- Regional ballots are more favorable for insurgent parties
- Socialists, traditional right united to block National Front
The failure of Marine Le Pen’s National Front to win a single region in the runoffs puts an end -- at least for the moment -- to any talk of her becoming president of France.
Regional elections, with their low turnout and proportional system, favor insurgent parties like the National Front, as illustrated by its strong showing in the first round a week ago. Yet in Sunday’s second round, voters from the left and the traditional right ganged up to deliver a series of defeats nationwide to the anti-European Union, anti-immigrant party.
The National Front had promised a historic breakthrough after coming out of the initial round ahead in six of France’s 13 regions, with strong chances of winning three of them: Provence-Alpes-Cote d’Azur in the south, Nord-Pas-de-Calais in the north, and Alsace-Lorraine in the east. The Socialist party responded by withdrawing its candidates in those regions and calling on its supporters to vote for The Republicans, who went on to win all three. That’s a foretaste of what may happen in the 2017 presidential vote.
“Marine Le Pen into the second round in 2017 is a bet worth making,” Jean-Yves Camus, a researcher at Iris, a French political research institute, said in an interview last week. “Marine Le Pen winning the second round is very improbable.” The National Front is “the party that is the most rejected by the French.”
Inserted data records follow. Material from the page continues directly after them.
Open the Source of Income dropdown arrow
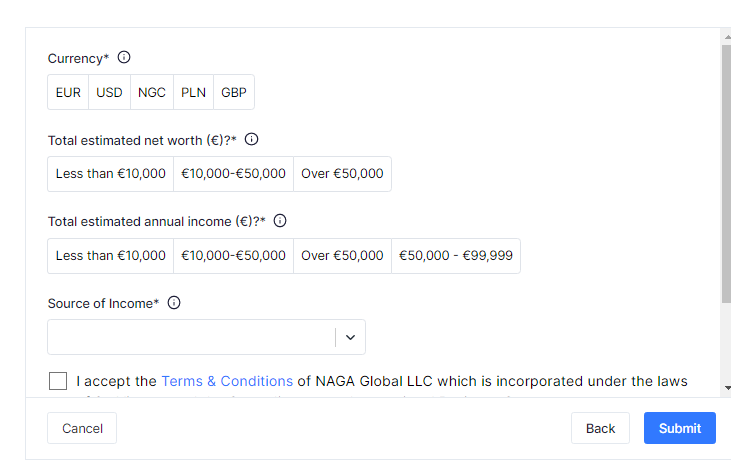 pyautogui.click(x=350, y=337)
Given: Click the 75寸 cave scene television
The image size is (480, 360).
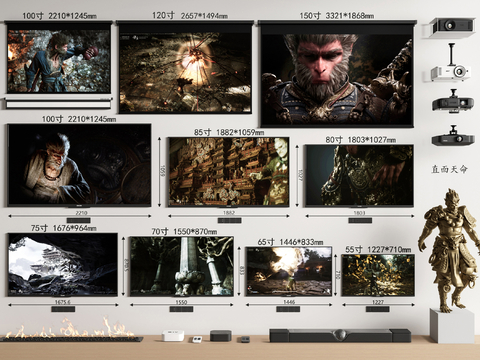Looking at the screenshot, I should 63,265.
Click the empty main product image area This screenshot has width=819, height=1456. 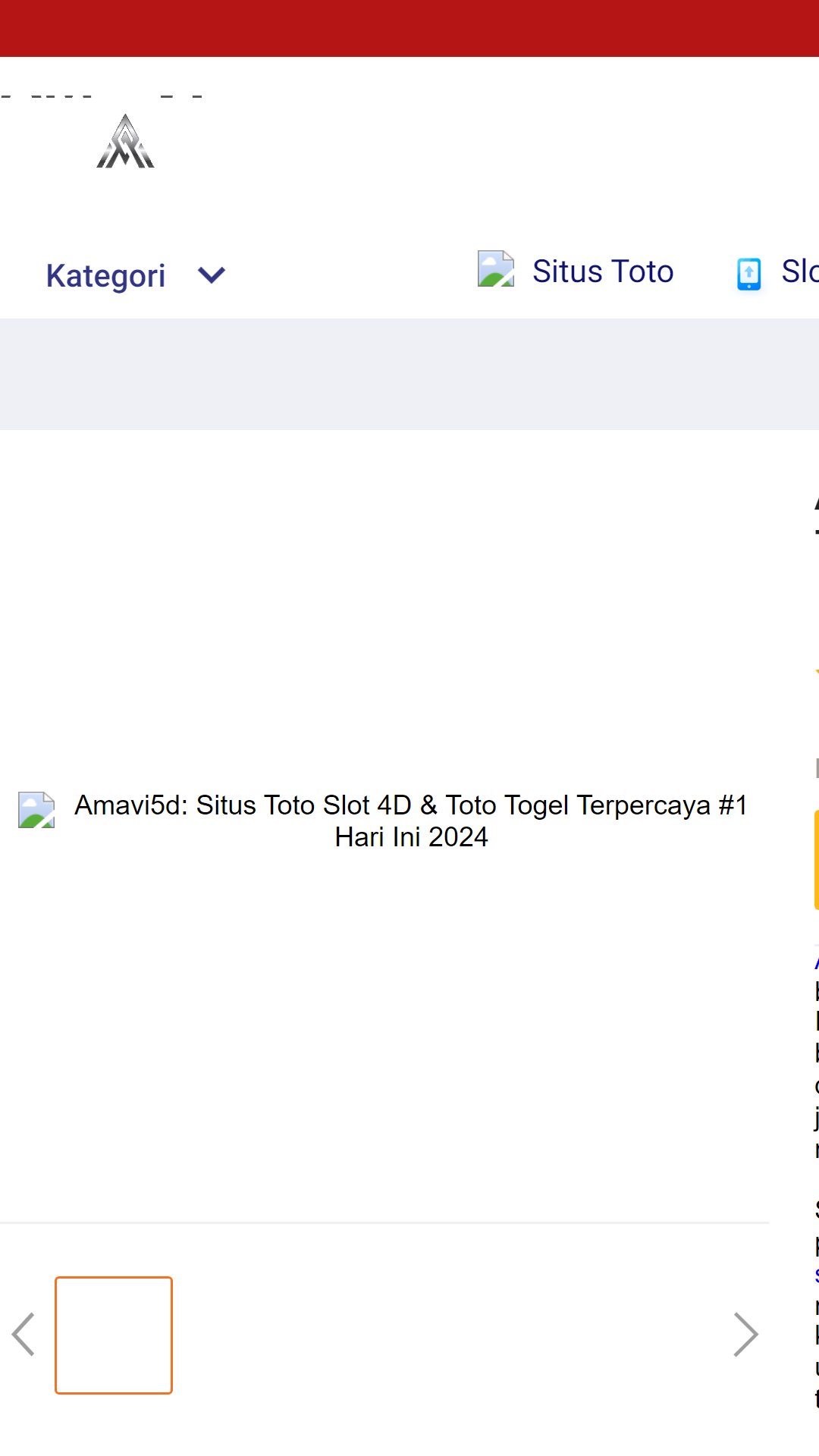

Marine Le Pen has made attempts to broaden the National Front’s appeal by dropping the anti-Semitic and racist rhetoric of her father Jean-Marie, whom she expelled from the party he founded. The strategy, combined with a relentless focus on France’s stagnant economy and record joblessness, helped the party take a record 6.82 million votes Sunday, 27 percent of the total. It compares with the 6.42 million ballots and 17.9 percent of the vote that Le Pen obtained in the first-round of the 2012 presidential election.
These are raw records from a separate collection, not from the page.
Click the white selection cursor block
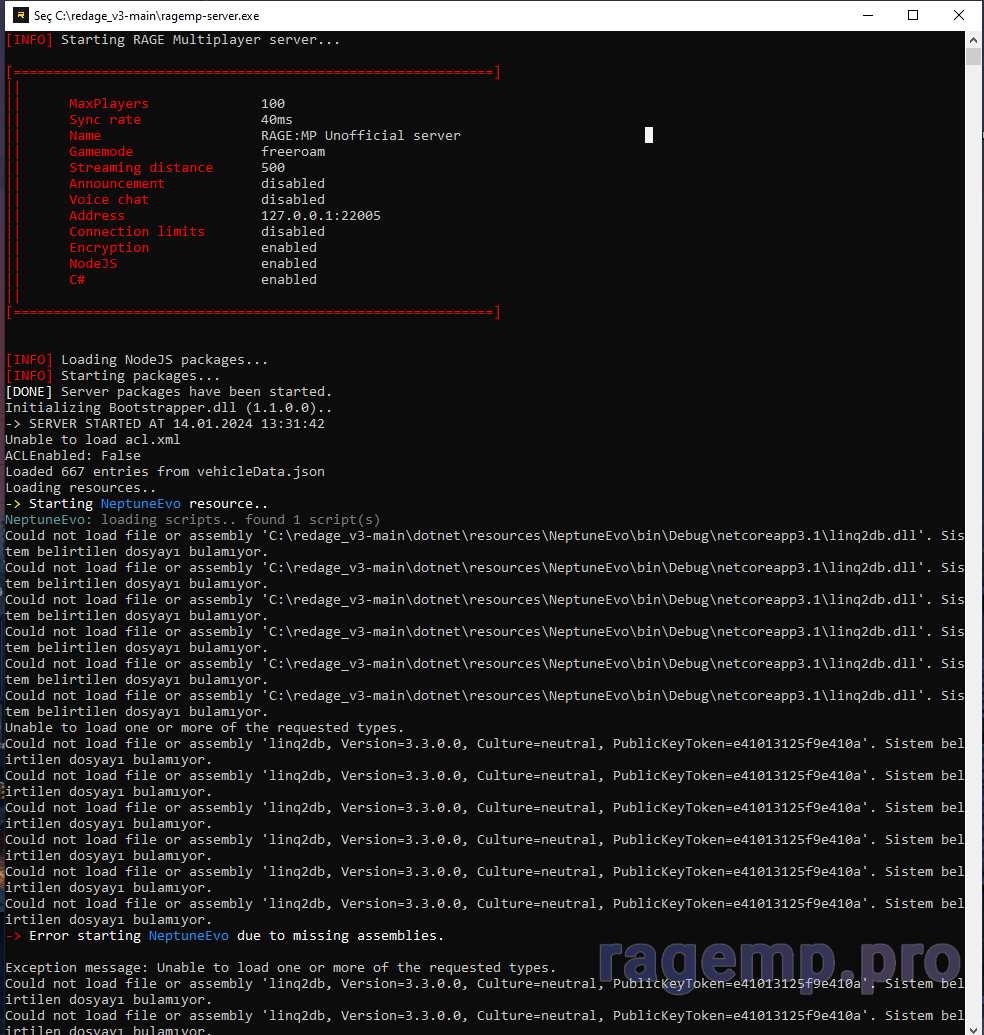coord(649,135)
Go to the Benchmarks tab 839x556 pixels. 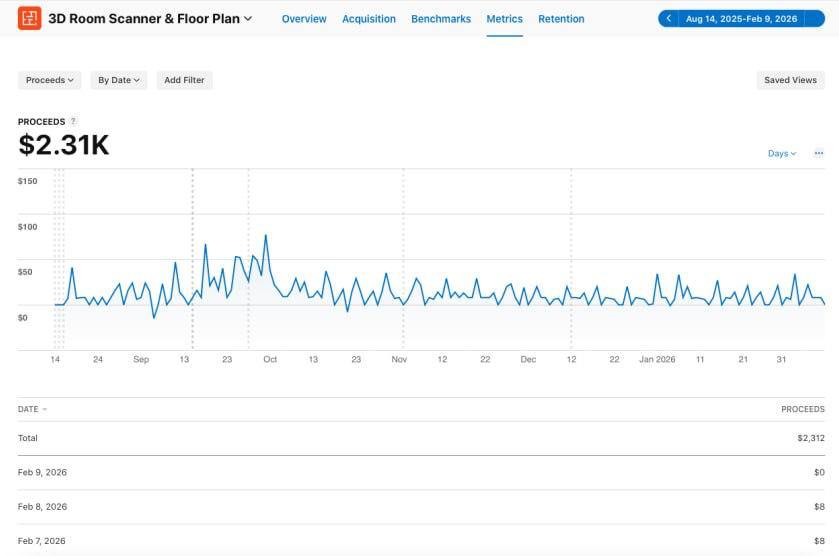441,19
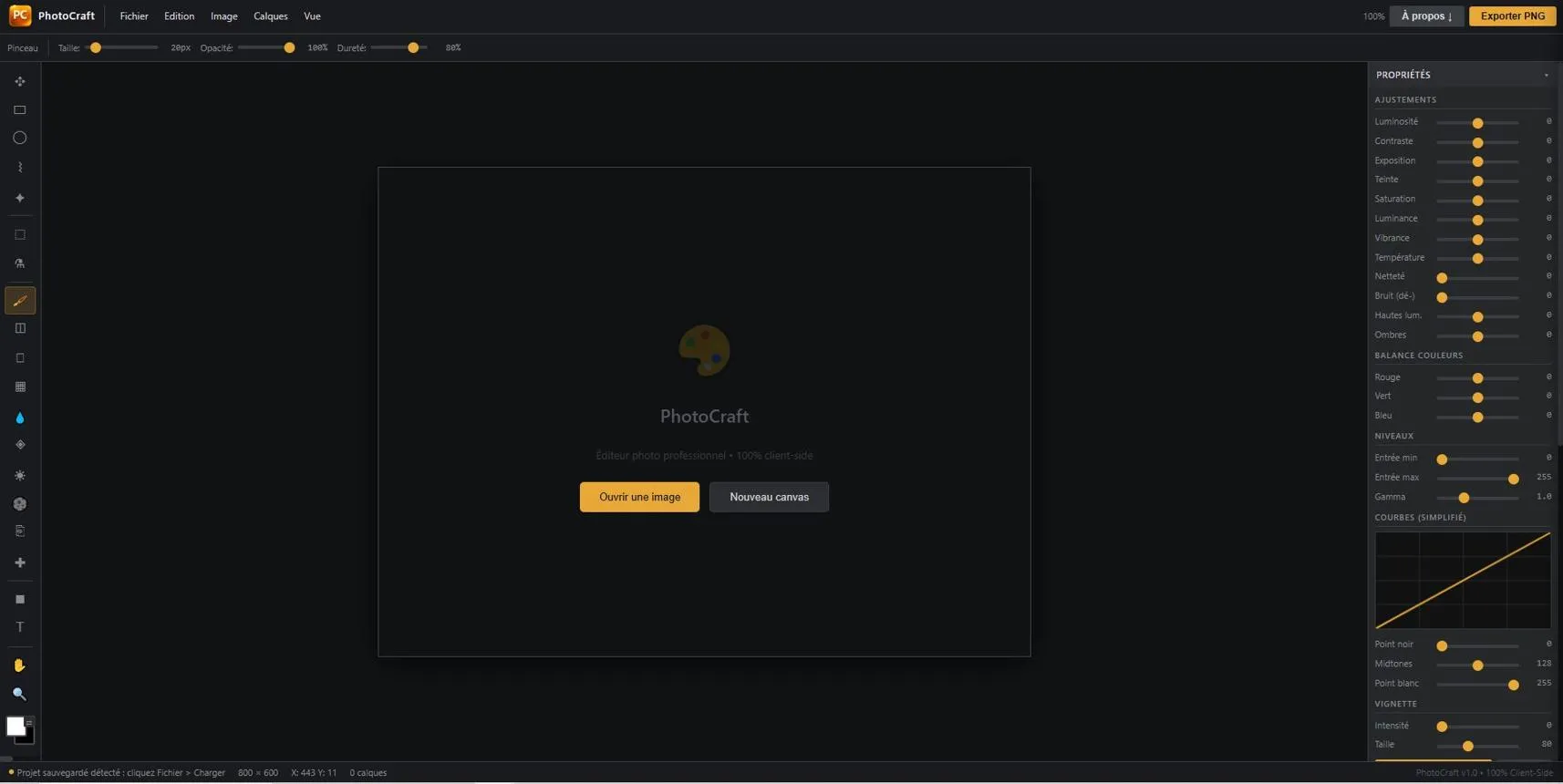
Task: Open the À propos dropdown
Action: [1426, 15]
Yet most French remain opposed to her calls to ditch the euro and re-establish national borders, as well as her comments about the dangers of immigration.
“When faced with the National Front, 60 to 70 percent of the French are ready to deny it victory,” Jean-Christophe Cambadelis, head of the Socialist Party, said on Europe 1 radio on Monday.
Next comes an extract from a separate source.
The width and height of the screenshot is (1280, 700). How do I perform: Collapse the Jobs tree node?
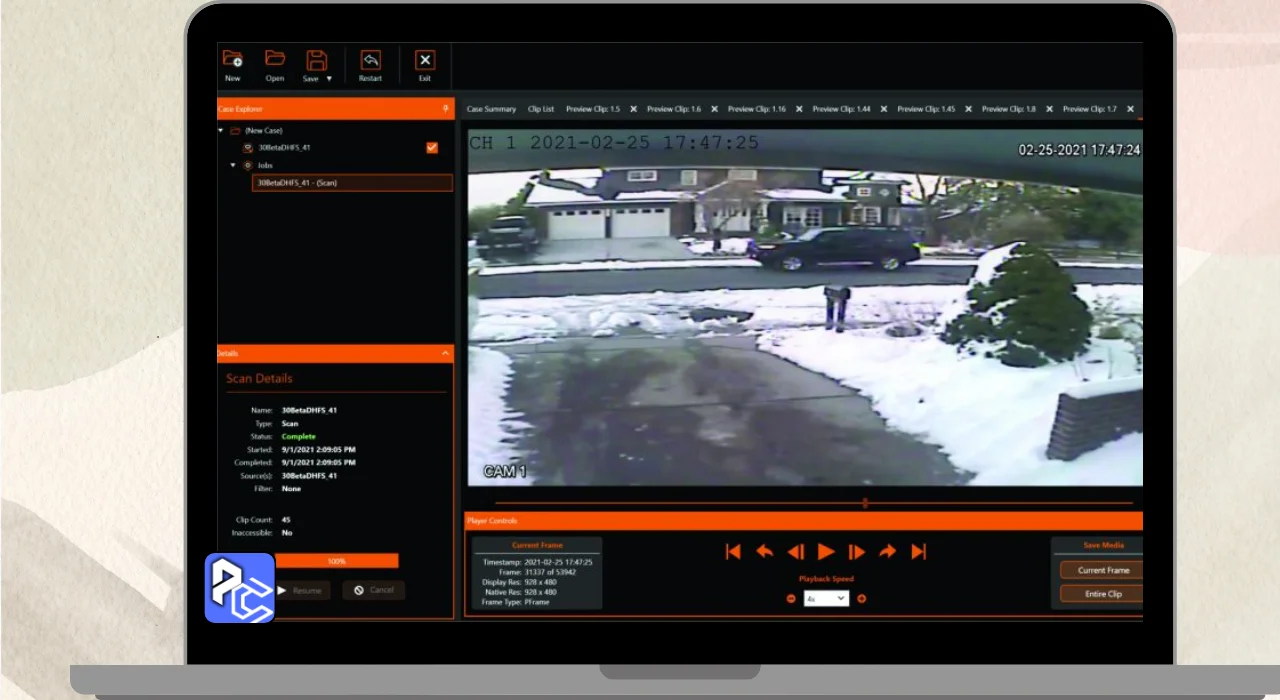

While polls have put Le Pen’s support at more than 20 percent in the first round of a presidential election if it were held today, she is the country’s most disliked politician. According to an Elabe survey of 1,003 voters released on Dec. 3, 63 percent have a negative opinion of her, with 48 percent saying they “strongly” dislike her. Hollande was strongly disliked by 33 percent and Sarkozy by 40 percent.
What’s more, 67 percent of the French have a negative opinion of the National Front, an Odoxa poll released Dec. 11 found. Broken down, 76 percent of respondents said it was “discriminatory,” 66 percent said it would bring “disorder” and 63 percent agreed it “has an economic program that would be dangerous for the country.”
The higher turnout in a presidential election than in regional ballots would also work against Le Pen. Her party did well in the first round of the regionals when about 50 percent voted; it did less well in the second round when 59 percent of the electorate went to the polls, at least some of whom voted tactically. Turnout was about 80 percent in the last presidential election in 2012.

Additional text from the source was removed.